### PROVIDED RECORDS

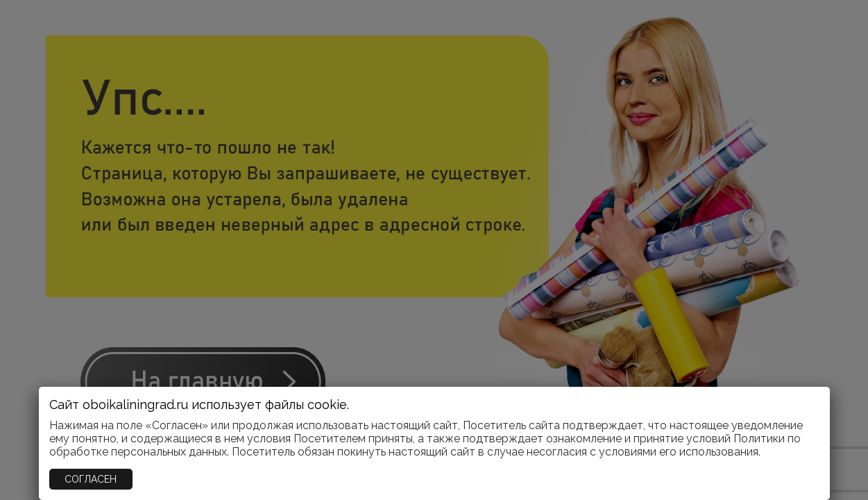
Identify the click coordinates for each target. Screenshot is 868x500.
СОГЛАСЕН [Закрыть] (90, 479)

######
### PROVIDED RECORDS

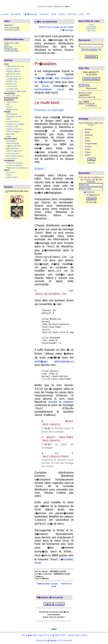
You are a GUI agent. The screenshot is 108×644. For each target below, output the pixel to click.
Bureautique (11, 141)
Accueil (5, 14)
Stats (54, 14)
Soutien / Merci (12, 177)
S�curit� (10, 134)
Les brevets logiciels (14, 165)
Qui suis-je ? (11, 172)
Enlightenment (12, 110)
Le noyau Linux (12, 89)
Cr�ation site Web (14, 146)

######

» WHAT THE EXERCISE ASKS
Begin at the line that contains "Accueil (5, 14)" and stop after the line that contains "Cr�ation site Web (14, 146)". Reproduce those lines, replacing "Linux" with "BSD" and leaving everything else unchanged.

» EXPECTED OUTPUT
Accueil (5, 14)
Stats (54, 14)
Soutien / Merci (12, 177)
S�curit� (10, 134)
Les brevets logiciels (14, 165)
Qui suis-je ? (11, 172)
Enlightenment (12, 110)
Le noyau BSD (12, 89)
Cr�ation site Web (14, 146)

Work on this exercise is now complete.